Le condizioni di lavoro – come le scadenze – vengono spesso imposte indirettamente dai clienti, che hanno una minore visibilità su come venga svolta la localizzazione. “Alcuni clienti vogliono soltanto inviare il testo e averlo pronto immediatamente senza dover pagare troppo e poiché questi sono clienti importanti, l’agenzia accetta”, ha spiegato una delle persone.
Le condizioni stringenti del cliente vengono quindi spinte fino ai livelli più bassi con conseguenze dirette sul lavoro di chi traduce: “Finiamo con scadenze sempre più stringenti, retribuzioni in calo, nessun contesto e i PM che si aspettano che lavoriamo nei fine settimana”.
Molte localizzazioni hanno bisogno di un lavoro aggiuntivo per comprendere meglio, per esempio, la mitologia sottostante una storia oppure avere più comprensione della cultura di un Paese. Si tratta di studiare e approfondire; ma tale parte del lavoro non viene retribuita, sebbene contribuisca a creare una localizzazione più fedele.
“L’ultimo gioco a cui ho lavorato era un gioco di ruolo giapponese molto famoso” ha raccontato una delle persone. “Un lavoro molto bello, lungo e anche impegnativo perché è un gioco che richiede una serie di lavori di adattamento e non solo di traduzione. Il lavoro del traduttore non è solo prendere e tradurre: spesso ti arrivano lavori per cui servono degli approfondimenti tuoi, che non vengono conteggiati per il pagamento”.

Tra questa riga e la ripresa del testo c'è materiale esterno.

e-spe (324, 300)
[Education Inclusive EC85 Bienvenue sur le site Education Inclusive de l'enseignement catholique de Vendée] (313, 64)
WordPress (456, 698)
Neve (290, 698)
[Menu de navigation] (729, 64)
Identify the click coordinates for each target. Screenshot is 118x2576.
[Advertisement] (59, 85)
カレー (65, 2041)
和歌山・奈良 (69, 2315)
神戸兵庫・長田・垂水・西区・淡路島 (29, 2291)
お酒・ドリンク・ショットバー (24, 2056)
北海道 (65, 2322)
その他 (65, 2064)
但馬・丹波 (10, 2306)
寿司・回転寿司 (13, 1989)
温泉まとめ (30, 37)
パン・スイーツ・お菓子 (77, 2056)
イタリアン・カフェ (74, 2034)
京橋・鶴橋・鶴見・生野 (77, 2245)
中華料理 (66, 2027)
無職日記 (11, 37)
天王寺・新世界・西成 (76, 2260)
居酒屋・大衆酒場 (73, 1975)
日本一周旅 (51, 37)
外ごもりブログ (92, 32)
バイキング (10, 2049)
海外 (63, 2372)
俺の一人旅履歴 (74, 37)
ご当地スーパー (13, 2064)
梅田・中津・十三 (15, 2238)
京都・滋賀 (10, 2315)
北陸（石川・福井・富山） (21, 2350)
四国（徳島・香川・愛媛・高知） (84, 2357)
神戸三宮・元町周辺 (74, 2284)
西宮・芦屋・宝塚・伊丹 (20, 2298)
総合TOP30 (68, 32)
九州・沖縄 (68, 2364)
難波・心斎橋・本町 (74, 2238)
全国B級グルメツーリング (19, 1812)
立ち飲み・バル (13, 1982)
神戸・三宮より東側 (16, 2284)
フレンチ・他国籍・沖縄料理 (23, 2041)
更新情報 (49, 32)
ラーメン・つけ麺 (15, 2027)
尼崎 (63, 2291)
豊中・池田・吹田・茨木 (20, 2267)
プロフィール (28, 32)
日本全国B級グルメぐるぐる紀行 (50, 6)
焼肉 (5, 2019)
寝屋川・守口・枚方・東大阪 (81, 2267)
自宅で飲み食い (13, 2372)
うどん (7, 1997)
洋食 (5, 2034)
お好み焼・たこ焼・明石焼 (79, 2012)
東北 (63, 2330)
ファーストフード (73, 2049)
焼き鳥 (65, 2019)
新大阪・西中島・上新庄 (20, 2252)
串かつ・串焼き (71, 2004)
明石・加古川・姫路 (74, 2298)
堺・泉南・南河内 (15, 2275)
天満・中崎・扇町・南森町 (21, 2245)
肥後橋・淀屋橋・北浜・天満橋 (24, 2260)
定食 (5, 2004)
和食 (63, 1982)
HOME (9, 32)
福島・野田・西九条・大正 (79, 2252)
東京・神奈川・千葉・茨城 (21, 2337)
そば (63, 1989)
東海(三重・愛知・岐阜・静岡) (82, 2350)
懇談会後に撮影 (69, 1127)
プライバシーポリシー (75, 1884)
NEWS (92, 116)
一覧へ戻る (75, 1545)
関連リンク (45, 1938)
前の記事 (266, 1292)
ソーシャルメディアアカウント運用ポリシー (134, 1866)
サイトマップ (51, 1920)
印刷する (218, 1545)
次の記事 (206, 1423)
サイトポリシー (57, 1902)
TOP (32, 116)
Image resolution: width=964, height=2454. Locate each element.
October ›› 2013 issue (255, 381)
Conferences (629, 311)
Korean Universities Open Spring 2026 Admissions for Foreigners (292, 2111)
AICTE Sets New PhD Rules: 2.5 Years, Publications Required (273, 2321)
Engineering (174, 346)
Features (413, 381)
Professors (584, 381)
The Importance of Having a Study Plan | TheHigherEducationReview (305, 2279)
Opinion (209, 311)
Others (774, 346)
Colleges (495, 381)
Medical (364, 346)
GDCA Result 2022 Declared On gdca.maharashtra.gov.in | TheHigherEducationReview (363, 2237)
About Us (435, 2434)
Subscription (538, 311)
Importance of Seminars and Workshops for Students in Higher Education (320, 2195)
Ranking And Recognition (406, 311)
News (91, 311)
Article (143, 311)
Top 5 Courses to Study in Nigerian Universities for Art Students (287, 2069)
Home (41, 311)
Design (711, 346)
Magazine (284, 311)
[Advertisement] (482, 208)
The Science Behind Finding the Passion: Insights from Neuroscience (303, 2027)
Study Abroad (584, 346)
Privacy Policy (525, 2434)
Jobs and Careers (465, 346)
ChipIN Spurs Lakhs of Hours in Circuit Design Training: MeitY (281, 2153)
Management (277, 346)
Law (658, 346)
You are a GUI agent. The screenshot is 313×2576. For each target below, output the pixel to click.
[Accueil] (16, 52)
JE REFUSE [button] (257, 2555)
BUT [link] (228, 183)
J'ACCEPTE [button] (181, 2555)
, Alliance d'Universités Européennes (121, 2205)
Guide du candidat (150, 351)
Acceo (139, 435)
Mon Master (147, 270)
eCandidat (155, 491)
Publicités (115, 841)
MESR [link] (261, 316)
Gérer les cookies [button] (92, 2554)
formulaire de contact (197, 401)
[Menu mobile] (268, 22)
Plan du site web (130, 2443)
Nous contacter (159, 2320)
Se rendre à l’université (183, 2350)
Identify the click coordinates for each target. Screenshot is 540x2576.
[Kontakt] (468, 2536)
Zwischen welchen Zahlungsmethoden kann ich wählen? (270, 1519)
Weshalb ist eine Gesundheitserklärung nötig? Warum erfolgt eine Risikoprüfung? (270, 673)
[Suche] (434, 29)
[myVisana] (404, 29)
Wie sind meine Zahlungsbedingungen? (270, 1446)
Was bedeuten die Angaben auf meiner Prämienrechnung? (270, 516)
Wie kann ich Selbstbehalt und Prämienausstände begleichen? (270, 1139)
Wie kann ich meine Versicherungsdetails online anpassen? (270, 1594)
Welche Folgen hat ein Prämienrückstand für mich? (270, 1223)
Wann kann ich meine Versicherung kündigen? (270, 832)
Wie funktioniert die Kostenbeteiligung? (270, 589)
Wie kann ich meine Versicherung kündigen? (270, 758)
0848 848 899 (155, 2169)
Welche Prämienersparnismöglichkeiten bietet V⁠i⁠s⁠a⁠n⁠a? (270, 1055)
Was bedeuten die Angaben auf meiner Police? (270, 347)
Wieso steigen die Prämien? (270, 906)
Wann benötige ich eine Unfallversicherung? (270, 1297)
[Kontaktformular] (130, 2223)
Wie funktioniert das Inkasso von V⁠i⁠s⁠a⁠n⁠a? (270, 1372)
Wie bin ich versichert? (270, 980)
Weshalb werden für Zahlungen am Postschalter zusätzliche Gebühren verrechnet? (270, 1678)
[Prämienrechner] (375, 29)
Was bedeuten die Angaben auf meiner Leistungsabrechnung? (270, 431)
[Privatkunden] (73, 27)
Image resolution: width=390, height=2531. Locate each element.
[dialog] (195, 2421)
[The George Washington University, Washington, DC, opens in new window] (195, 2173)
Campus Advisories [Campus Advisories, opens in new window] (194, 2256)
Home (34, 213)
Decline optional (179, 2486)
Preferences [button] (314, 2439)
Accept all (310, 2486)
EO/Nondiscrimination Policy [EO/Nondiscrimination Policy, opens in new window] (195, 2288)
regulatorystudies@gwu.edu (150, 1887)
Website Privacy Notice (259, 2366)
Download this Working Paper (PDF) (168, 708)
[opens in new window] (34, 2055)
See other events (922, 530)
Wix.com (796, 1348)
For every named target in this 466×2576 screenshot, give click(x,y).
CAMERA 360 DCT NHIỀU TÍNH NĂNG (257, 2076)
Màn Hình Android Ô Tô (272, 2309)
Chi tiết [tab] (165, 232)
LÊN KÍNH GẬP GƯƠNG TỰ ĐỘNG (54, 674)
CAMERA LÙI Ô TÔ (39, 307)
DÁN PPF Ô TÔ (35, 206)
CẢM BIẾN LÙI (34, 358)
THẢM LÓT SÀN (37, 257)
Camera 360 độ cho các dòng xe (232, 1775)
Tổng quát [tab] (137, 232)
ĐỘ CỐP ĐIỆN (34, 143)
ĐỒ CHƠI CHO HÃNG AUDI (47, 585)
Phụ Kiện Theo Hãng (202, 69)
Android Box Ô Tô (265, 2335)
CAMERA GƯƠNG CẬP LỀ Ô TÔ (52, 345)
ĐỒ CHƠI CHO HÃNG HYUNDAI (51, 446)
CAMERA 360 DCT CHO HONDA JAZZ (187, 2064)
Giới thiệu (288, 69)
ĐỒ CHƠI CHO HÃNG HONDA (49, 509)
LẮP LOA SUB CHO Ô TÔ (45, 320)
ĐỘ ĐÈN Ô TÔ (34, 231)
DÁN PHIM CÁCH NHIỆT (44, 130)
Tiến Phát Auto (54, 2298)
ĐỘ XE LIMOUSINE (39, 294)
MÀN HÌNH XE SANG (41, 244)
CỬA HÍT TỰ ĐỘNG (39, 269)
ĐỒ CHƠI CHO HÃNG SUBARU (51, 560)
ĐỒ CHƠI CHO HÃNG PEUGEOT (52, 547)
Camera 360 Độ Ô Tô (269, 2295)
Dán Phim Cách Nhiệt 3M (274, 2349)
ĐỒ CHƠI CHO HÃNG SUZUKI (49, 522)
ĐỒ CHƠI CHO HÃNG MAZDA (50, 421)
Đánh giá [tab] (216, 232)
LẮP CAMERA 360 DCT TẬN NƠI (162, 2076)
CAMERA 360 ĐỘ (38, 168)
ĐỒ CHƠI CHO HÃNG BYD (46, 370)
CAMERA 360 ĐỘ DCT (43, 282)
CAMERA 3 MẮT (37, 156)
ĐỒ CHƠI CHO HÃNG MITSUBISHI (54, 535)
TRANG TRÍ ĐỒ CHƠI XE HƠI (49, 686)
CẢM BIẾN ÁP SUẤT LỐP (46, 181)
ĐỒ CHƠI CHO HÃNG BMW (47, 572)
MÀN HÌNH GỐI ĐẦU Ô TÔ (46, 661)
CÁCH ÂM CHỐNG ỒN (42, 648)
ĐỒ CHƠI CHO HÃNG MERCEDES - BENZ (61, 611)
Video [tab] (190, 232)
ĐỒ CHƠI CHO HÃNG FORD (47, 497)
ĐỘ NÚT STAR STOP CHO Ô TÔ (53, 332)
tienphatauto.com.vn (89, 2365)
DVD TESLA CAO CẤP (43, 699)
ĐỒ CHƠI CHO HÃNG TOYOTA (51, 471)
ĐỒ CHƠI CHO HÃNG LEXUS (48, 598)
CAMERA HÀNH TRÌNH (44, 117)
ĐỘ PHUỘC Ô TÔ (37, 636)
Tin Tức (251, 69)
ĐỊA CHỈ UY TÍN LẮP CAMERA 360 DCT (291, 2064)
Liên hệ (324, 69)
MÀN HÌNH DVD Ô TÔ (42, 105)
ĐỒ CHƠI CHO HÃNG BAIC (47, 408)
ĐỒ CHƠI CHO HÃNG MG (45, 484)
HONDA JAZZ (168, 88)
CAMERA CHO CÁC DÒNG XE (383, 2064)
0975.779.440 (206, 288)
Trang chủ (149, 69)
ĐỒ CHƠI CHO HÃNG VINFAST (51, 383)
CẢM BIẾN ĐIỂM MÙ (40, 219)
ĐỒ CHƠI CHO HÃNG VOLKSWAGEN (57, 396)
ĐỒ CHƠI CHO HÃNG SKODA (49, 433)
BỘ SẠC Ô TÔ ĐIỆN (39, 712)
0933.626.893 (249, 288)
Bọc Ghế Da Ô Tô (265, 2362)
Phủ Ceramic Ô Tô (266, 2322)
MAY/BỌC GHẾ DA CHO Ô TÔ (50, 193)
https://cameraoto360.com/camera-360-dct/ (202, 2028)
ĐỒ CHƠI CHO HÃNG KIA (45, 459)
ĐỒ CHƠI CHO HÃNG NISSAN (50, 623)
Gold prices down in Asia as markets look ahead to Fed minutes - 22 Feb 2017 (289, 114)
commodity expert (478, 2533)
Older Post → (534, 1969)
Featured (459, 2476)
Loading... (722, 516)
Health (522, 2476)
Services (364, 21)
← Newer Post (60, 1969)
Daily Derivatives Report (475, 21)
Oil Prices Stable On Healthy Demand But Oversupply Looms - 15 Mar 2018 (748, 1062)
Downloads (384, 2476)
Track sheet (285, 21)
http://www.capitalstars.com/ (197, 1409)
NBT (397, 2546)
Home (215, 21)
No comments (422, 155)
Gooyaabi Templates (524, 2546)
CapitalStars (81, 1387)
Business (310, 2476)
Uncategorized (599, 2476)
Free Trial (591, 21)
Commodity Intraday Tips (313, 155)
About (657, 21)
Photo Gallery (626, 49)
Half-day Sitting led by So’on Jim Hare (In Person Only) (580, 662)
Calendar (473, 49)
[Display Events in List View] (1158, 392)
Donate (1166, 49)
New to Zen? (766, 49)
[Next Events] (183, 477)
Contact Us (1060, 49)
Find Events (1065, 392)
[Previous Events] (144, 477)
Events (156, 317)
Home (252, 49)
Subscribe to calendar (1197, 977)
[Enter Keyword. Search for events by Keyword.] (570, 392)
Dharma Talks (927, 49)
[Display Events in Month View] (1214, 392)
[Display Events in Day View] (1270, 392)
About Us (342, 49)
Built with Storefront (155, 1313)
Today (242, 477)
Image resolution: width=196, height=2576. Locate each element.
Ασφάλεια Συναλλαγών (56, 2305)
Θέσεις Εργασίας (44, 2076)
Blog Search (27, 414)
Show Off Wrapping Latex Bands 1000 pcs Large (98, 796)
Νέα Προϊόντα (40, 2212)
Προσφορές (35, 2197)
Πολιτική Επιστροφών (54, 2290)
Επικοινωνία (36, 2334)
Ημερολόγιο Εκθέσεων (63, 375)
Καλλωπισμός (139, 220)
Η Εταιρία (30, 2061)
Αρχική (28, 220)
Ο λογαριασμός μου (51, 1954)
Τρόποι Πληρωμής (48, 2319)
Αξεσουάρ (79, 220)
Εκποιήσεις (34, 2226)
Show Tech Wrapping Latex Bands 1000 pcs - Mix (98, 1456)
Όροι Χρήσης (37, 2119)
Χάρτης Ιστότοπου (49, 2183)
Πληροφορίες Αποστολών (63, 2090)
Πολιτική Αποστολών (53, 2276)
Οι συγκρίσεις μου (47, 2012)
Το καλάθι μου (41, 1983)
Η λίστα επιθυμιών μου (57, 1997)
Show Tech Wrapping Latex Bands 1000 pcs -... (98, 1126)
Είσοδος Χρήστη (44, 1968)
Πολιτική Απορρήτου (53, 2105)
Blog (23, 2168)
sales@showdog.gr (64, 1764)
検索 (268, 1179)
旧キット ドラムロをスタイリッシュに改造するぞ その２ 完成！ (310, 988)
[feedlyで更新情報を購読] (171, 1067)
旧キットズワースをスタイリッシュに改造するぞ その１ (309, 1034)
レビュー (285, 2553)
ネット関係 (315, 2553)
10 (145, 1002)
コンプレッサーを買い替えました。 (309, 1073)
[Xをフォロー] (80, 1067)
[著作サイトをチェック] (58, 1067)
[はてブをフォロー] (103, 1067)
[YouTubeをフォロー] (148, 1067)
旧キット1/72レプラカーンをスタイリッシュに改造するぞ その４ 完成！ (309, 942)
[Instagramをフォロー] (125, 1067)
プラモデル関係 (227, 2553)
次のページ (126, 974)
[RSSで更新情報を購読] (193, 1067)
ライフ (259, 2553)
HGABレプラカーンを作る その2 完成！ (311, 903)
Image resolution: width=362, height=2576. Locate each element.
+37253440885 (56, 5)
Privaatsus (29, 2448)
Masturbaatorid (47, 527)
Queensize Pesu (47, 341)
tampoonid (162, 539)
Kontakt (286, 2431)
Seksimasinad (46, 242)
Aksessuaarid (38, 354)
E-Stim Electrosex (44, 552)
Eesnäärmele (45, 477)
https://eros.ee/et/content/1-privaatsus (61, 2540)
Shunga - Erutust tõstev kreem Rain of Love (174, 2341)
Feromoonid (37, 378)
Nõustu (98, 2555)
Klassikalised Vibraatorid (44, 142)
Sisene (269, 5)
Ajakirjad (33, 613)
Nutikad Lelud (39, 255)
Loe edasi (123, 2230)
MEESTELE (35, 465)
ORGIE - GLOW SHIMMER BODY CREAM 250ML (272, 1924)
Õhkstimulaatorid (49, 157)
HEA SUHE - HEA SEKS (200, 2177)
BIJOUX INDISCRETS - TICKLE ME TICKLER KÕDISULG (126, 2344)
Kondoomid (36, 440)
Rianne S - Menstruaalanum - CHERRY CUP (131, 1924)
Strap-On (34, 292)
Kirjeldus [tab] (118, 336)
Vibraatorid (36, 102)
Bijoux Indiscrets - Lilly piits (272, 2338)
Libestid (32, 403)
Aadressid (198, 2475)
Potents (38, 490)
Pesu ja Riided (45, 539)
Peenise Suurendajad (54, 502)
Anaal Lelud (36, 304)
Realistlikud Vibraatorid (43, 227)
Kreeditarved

Ascoltando le varie testimonianze è emerso di frequente il nome di un’azienda: Keywords.
Chi è Keywords
Keywords è probabilmente la più grande azienda al mondo che si occupa di localizzare i videogiochi. Ha lavorato su giochi popolari come Clash Royale, League of Legends, Assassin’s Creed Syndicate, Deus Ex Mankind Divided e Final Fantasy XV.
Negli anni ha allargato la propria presenza internazionale fagocitando tante altre aziende operanti nel settore delle localizzazioni. Dal 2014 al 2017 ha comprato: Binari Sonori, Reverb, Kite Team, Sonox Audio Solutions, Around the Word, Synthesis Group, Babel Media, Enzyme Testing Labs e VMC. Dal 2013 al 2021 il suo fatturato è cresciuto da 16 milioni a 512 milioni di dollari ed è passata da 371 a oltre 9.000 dipendenti.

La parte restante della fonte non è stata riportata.